We already offloaded memory to our phones (how many phone numbers do you still know?). But now, AI offers friendship, coaching, even therapy. A chatbot might say the “right” thing. But if we don’t practice real conversations—with awkward pauses, misunderstood intentions, and second chances—we don’t grow.

As Sinek puts it: it’s like being handed a boat but never learning to swim. Fine until the storm hits.

The Result-Obsessed Society

The danger isn’t just individual—it’s cultural.

We’ve built a society that prioritizes outcomes: profits, performance, and productivity. Even in relationships, we chase compatibility metrics over lived experience. Sinek argues that this “hyper-growth mindset” is spreading into everything—from businesses to personal development.

But growth isn’t always good. Fast isn’t always better. A “good” company, like a “good” marriage, requires patience, missteps, and care.

Ironically, as AI threatens the jobs of white-collar professionals, many of those same people are now advocating for Universal Basic Income (UBI)—an idea they previously resisted when factory workers faced automation. The shift reveals what’s really at stake: meaning, purpose, and the dignity of earned effort.

Friendship: The Ultimate Biohack

One of Sinek’s boldest claims is that friendship is the ultimate biohack.

Loneliness is now considered a public health crisis (Surgeon General Report, 2023).

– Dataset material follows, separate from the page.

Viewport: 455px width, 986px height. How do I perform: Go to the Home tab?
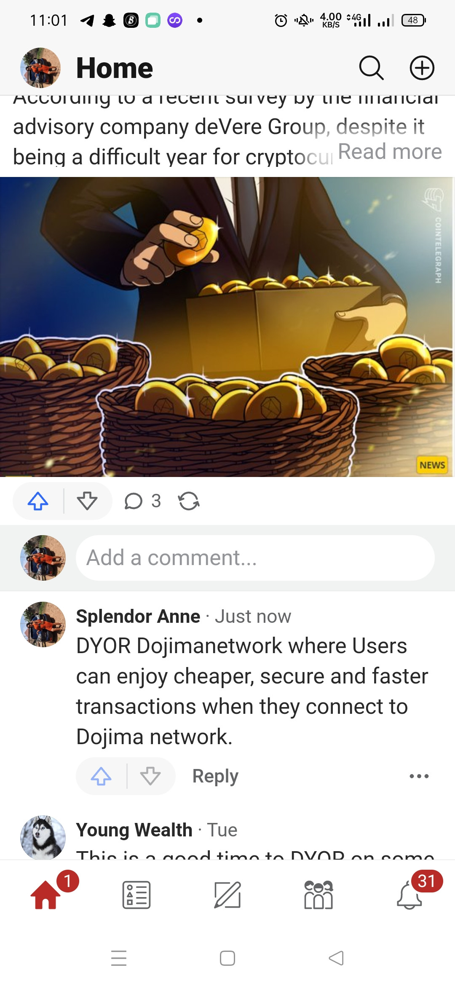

But in a world optimized for work and performance, we’ve stopped investing in relationships for their own sake.

Sinek defines a real community as “a group of people who agree to grow together.” Whether that’s through running clubs, church groups, or late-night chats, it’s the shared struggle that bonds us—not flawless execution.

Genuine connection requires risk. Vulnerability. The courage to say “me too.” And AI can’t do that for us. It doesn’t know what it’s like to be rejected, or to love someone who’s struggling.

If we stop practicing friendship—if we don’t schedule time with people like we schedule work—we’ll drift into performance-based relationships, polished but hollow.

Human Skills Are the Future

The paradox? In a world flooded with AI-generated content, the most valuable thing will be the real you.

Sinek urges us to make intentional choices:

  • Turn off notifications.

  • Hide addictive apps.

  • Prioritize relationships.

  • Choose jobs based on mentorship, not money.

  • Surround yourself with people who challenge and uplift you.

The best leaders, he says, don’t prevent failure—they create space for others to screw up and learn.

This isn’t about resisting technology. It’s about reclaiming the things tech can’t give us: character, connection, and craft.


🔗 Watch the full interview: Simon Sinek: You're Being Lied To About AI's Real Purpose

TLDR - Too Long, Didn't Read

What AI Can Never Replace

  • Perfection ≠ Connection: AI can generate flawless results, but meaning comes from human struggle, imperfection, and emotional effort.

  • Struggle Builds Us: Growth, wisdom, and creativity arise from facing challenges—not bypassing them with instant solutions.

  • We're Losing Human Skills: As we outsource communication and conflict to AI, vital human abilities like empathy and accountability start to erode.

  • Authenticity Is the Edge: In an AI-saturated world, real connection, emotional presence, and flawed but honest effort are more valuable than ever.